As amostras de urina foram coletadas as seguintes:. Um urologista realizada DRE por massageando suavemente cada lado da próstata em três vezes, o que estimulou a circulação e a libertação de fluidos da próstata para a uretra. Estes fluidos da próstata foram coletadas quando os assuntos anulado urina após a massagem. As amostras de urina recolhidas foram filtradas com filtros de células de nylon de 100 ^ m (BD Falcon, San Jose, CA, EUA) e centrifugada a 2000 × g durante 10 min a 20 ° C para excluir detritos urinária. Após centrifugação, os sobrenadantes foram filtrados de novo com os filtros de células. O sobrenadante foi filtrado das amostras de urina foi armazenada a -80 ° C até análise posterior.

preparação de amostras de urina

No presente estudo, os péptidos e fragmentos de proteínas urinárias capturados pela resina de Sepharose de troca iónica foram analisados ​​utilizando MALDI-TOF /MS

n.

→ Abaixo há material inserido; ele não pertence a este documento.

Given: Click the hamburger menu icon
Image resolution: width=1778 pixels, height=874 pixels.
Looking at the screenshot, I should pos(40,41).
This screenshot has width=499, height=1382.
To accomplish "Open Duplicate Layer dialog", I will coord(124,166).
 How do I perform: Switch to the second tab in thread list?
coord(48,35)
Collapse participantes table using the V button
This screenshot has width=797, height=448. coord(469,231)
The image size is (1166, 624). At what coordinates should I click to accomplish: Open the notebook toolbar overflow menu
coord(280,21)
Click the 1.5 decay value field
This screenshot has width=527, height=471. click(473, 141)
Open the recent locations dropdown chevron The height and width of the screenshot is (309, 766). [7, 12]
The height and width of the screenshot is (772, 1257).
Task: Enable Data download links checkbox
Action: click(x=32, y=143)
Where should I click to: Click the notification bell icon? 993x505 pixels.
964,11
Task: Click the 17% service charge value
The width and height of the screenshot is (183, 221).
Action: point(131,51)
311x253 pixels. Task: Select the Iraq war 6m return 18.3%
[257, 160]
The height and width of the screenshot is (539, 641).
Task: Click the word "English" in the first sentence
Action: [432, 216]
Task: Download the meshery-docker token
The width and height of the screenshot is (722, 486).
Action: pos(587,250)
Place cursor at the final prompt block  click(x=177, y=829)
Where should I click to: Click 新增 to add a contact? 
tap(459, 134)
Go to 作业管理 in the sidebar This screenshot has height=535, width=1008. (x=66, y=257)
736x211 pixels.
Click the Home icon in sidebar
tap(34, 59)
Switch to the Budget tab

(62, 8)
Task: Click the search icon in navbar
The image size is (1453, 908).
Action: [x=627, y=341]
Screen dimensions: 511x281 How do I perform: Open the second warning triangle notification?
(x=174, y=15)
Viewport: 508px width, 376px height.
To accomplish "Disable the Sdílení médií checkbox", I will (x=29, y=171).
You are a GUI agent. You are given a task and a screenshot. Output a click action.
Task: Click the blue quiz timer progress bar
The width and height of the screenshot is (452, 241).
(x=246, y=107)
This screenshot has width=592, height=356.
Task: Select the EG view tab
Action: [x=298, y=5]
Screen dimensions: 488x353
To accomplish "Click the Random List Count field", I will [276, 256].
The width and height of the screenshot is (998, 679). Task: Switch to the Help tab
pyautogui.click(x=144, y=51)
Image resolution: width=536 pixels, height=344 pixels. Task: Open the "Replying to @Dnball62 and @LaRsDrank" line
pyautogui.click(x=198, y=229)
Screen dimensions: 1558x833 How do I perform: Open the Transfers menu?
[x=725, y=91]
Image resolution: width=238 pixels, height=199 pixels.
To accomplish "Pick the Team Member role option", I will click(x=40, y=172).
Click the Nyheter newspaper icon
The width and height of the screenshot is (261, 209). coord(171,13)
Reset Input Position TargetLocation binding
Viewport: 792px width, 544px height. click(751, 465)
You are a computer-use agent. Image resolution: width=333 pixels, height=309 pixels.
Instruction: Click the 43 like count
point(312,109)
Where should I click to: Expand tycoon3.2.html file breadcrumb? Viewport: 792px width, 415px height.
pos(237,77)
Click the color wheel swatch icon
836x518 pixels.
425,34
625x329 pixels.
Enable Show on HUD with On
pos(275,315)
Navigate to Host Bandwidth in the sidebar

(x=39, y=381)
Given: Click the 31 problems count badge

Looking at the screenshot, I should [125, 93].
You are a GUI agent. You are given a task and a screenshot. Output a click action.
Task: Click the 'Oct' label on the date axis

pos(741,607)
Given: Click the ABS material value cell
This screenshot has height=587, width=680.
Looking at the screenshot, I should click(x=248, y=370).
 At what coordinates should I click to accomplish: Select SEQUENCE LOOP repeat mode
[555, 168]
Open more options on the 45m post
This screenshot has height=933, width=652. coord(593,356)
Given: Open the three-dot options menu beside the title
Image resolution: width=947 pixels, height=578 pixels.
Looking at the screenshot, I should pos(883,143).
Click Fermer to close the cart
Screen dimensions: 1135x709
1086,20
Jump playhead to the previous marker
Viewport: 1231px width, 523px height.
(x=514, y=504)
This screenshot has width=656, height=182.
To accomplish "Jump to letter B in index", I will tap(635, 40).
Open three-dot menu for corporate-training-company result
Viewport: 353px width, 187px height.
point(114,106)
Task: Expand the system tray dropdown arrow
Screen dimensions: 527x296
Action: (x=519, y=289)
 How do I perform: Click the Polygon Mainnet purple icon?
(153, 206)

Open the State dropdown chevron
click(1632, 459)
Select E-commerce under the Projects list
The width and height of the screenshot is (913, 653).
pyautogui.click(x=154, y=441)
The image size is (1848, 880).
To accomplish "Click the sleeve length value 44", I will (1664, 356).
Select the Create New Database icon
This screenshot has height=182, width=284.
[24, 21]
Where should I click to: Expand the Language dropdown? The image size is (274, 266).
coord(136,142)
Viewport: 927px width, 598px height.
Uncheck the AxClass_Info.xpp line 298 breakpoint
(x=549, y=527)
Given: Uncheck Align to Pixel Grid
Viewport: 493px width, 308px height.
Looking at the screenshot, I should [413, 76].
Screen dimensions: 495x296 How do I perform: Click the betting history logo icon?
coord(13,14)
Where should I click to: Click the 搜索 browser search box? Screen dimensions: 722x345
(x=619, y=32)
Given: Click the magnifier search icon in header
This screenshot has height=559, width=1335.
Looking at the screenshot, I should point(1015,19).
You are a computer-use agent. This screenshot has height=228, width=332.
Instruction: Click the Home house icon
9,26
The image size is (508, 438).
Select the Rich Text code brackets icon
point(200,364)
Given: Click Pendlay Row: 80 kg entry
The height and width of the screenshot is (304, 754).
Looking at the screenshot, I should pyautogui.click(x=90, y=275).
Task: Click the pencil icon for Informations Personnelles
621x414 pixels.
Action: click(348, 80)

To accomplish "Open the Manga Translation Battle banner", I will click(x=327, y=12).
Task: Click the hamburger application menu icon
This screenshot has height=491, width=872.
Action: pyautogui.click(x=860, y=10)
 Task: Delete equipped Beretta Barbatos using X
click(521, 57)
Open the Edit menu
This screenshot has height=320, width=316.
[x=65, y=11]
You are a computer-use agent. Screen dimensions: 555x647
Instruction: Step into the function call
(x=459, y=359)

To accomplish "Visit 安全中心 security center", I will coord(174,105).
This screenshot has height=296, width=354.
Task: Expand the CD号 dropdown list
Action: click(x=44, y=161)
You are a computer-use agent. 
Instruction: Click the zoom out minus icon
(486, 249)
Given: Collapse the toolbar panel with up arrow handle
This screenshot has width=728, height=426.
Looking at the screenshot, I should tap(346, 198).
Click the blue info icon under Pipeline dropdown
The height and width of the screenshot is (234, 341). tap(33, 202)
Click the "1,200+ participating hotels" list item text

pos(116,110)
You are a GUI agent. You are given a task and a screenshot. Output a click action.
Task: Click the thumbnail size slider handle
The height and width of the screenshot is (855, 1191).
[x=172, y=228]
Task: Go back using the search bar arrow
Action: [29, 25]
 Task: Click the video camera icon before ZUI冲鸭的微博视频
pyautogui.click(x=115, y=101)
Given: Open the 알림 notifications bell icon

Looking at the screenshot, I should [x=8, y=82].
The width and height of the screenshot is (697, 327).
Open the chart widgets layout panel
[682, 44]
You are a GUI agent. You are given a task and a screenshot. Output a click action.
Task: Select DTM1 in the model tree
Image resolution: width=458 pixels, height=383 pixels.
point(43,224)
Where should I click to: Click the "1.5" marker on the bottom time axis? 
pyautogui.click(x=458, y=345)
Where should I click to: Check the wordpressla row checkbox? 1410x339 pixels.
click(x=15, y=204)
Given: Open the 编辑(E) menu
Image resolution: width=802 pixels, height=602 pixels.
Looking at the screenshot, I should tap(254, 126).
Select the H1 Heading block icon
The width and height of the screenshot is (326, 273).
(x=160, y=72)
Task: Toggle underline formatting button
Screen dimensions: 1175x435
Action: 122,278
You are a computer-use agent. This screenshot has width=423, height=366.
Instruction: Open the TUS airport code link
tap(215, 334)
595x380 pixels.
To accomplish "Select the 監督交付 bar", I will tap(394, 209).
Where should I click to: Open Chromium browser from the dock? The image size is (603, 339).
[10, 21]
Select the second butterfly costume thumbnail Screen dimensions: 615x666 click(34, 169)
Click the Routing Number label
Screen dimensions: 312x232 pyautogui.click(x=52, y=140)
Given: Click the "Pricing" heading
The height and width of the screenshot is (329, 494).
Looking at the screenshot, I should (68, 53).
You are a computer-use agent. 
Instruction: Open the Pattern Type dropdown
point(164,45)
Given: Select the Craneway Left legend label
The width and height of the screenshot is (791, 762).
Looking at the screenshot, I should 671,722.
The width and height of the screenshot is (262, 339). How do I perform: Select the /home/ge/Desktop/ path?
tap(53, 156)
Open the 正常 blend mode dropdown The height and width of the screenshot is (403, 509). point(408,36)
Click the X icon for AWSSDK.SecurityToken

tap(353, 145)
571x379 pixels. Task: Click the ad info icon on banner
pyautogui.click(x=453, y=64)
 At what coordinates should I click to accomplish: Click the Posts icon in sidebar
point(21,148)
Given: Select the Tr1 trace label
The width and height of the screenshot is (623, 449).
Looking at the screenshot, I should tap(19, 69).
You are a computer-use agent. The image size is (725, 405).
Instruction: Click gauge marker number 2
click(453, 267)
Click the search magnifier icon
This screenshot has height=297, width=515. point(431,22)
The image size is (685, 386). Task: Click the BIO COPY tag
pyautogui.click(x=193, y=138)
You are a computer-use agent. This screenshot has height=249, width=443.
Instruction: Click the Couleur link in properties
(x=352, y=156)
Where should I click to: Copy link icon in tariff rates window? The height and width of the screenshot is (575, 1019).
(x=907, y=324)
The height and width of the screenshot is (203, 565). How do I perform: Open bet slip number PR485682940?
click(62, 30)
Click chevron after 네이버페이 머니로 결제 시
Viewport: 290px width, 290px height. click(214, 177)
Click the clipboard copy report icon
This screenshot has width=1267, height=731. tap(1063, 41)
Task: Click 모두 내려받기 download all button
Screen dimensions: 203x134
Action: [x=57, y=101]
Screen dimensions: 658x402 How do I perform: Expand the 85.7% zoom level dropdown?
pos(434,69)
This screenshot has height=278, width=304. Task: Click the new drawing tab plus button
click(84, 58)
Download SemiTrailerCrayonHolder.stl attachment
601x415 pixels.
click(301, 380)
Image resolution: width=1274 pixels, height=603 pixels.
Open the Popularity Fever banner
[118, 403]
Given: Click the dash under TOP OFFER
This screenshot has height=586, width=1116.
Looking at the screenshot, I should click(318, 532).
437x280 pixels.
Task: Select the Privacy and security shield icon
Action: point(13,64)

CM-Sepharose Fast Flow (GE Healthcare, Buckinghamshire, Reino Unido) foi utilizada como uma resina de permuta iónica para capturar e concentrar os péptidos e fragmentos de proteína na amostra de urina, assim como para dessalinizar amostras concentradas. Um in-house construído MALDI ion trap digitais (DIT) TOF /MS

n fabricado pela Shimadzu Corporation (Kyoto, Japão) foi utilizado para a análise de espectro de massa. analisa diferencial dos dados do espectro de massa urinário entre 2 grupos de sujeitos (não-câncer e PCA) foram realizados usando o modo reflectrão ion-trap de MALDI-DIT-TOF /MS. identificações de pico, também foram realizadas no modo de reflectrão ion-trap. listas de pico obtidos a partir MS

2 espectros foram utilizados para identificar a sequência de aminoácidos com a mascote MS

2 motor de pesquisa (científica Matrix, London, UK).

amostras de urina congelada (1,0 mL) foram descongeladas por centrifugação a 1000 × g durante 15 min a 20 ° C. Quatrocentos mL de tampão de lise (ureia 9 M, CHAPS a 2%, Tris 50 mM, pH 9) foi adicionado a cada amostra de urina e as misturas foram incubadas durante 30 min a 4 ° C com rotação. As amostras de urina desnaturadas foram adicionados a 3,6 tampões de ligação ml (acetato de amónio 100 mM, pH 4, 0,05% de Triton-X). Noventa uL de 30% de CM-Sepharose activada foi adicionada a cada uma das misturas acima tampão de ligação e submetido a vórtice extensamente. Os tubos foram incubados durante 30 min a 4 ° C com rotação. Depois de serem incubados, os tubos foram centrifugados a 1000 × g durante 10 min a 20 ° C. Os sobrenadantes foram descartados utilizando uma Finnpipette de 5 mL F1 (Thermo Fisher Scientific, Vantaa, Finlândia). Os precipitados, péptidos CM-Sepharose-capturados e fragmentos de proteínas, foram transferidas para microtubos de 1,5 mL.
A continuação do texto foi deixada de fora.